TASK GOAL
Replace "pixel" with "point" in the part that opens with the line containing "You are a GUI" and closes with the line containing "GÜNDEM (86, 135)", and write out only those lines with everything else unchanged. Leave the pictures out of your answer.

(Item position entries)
— start —
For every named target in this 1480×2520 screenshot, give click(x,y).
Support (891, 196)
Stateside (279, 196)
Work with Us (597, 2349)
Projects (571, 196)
— end —
— start —
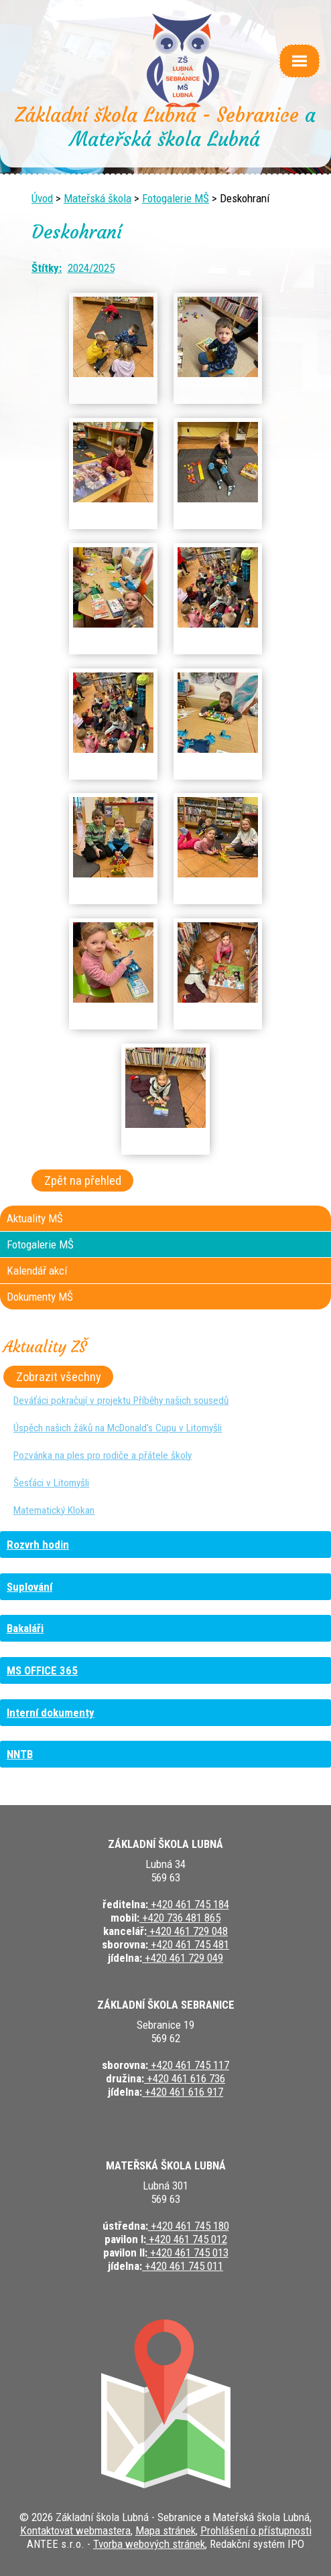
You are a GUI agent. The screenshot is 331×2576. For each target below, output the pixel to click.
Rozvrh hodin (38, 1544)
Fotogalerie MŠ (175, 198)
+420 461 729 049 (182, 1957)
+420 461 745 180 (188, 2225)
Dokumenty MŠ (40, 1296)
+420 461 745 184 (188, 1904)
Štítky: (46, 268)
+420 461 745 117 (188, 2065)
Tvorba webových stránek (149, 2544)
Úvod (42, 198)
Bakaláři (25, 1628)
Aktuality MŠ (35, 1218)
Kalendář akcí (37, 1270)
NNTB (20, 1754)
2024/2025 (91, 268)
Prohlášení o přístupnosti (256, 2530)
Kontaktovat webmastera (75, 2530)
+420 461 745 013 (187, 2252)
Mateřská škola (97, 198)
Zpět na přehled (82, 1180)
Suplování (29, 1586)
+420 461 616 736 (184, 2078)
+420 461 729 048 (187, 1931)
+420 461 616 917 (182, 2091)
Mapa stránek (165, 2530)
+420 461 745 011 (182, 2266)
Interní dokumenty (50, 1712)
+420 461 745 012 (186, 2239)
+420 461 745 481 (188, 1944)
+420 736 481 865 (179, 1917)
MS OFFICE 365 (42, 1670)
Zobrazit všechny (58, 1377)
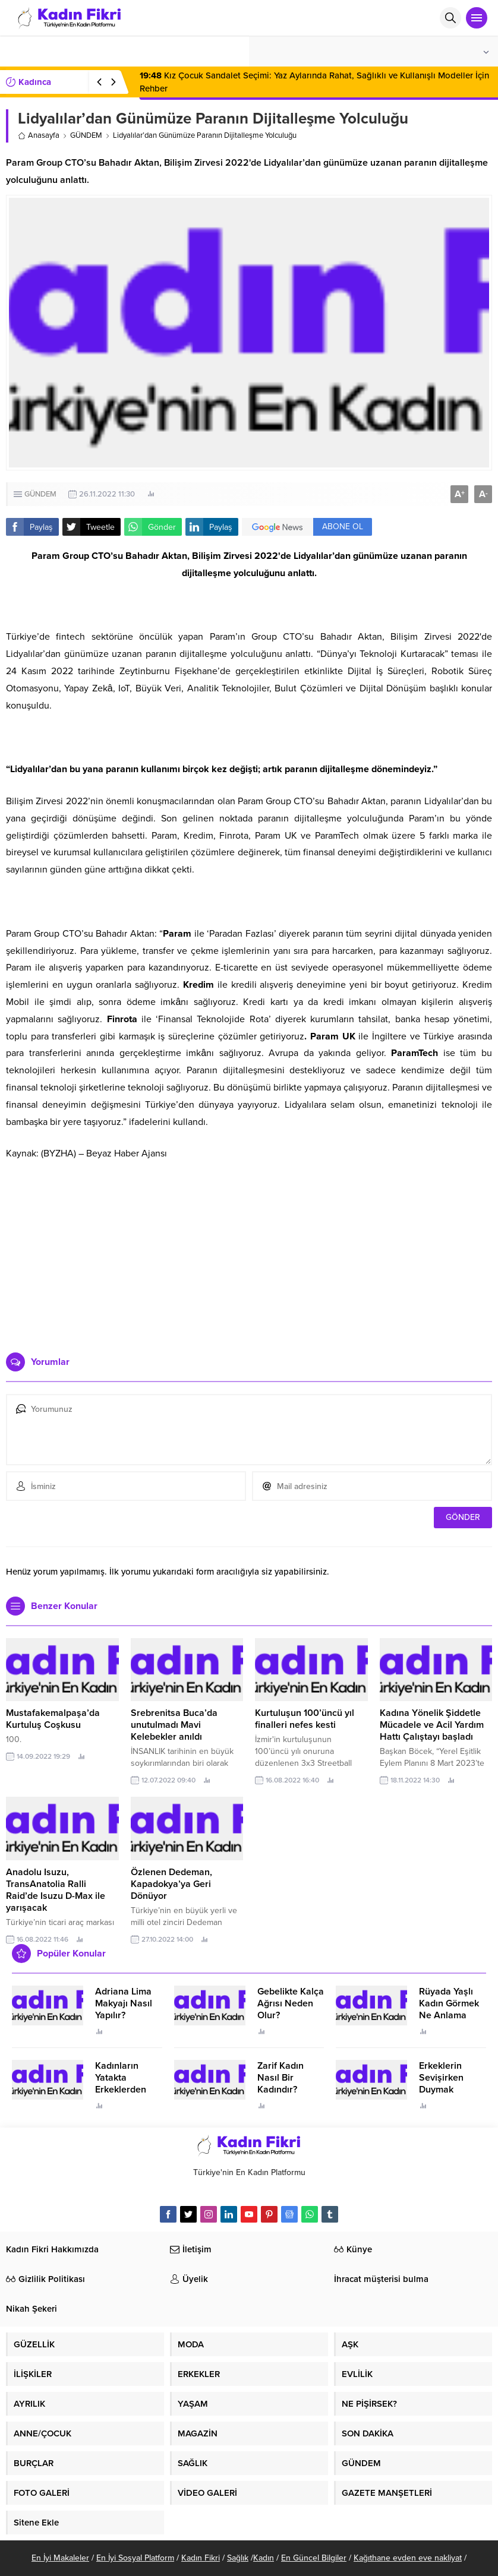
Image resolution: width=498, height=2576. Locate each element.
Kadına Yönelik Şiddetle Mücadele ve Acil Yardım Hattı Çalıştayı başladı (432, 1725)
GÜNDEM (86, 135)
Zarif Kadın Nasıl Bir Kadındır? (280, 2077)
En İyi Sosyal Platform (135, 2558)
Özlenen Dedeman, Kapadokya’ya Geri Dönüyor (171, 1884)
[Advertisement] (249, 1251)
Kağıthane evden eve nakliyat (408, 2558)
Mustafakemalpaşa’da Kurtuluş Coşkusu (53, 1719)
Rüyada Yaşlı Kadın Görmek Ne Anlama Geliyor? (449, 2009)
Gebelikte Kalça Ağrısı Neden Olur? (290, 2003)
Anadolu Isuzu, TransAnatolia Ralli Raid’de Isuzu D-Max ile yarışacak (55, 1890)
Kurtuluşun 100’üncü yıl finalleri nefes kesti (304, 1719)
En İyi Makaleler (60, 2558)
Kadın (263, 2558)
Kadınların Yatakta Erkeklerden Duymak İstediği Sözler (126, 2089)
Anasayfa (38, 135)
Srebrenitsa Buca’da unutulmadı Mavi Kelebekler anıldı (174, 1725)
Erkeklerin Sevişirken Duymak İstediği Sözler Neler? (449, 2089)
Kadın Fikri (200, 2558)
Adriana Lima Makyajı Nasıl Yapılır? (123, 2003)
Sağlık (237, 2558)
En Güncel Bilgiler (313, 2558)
— end —
OUTPUT OF THE EXERCISE
You are a GUI agent. The screenshot is 331×2576. For each target below, output the point to click.
Rozvrh hodin (38, 1544)
Fotogalerie MŠ (175, 198)
+420 461 729 049 (182, 1957)
+420 461 745 180 (188, 2225)
Dokumenty MŠ (40, 1296)
+420 461 745 184 (188, 1904)
Štítky: (46, 268)
+420 461 745 117 (188, 2065)
Tvorba webových stránek (149, 2544)
Úvod (42, 198)
Bakaláři (25, 1628)
Aktuality MŠ (35, 1218)
Kalendář akcí (37, 1270)
NNTB (20, 1754)
2024/2025 (91, 268)
Prohlášení o přístupnosti (256, 2530)
Kontaktovat webmastera (75, 2530)
+420 461 745 013 (187, 2252)
Mateřská škola (97, 198)
Zpět na přehled (82, 1180)
Suplování (29, 1586)
+420 461 616 736 (184, 2078)
+420 461 729 048 (187, 1931)
+420 461 616 917 (182, 2091)
Mapa stránek (165, 2530)
+420 461 745 011 (182, 2266)
Interní dokumenty (50, 1712)
+420 461 745 012 (186, 2239)
+420 461 745 481 (188, 1944)
+420 736 481 865 (179, 1917)
MS OFFICE 365 (42, 1670)
Zobrazit všechny (58, 1377)
Image resolution: width=498, height=2576. Locate each element.
Kadına Yönelik Şiddetle Mücadele ve Acil Yardım Hattı Çalıştayı başladı (432, 1725)
GÜNDEM (86, 135)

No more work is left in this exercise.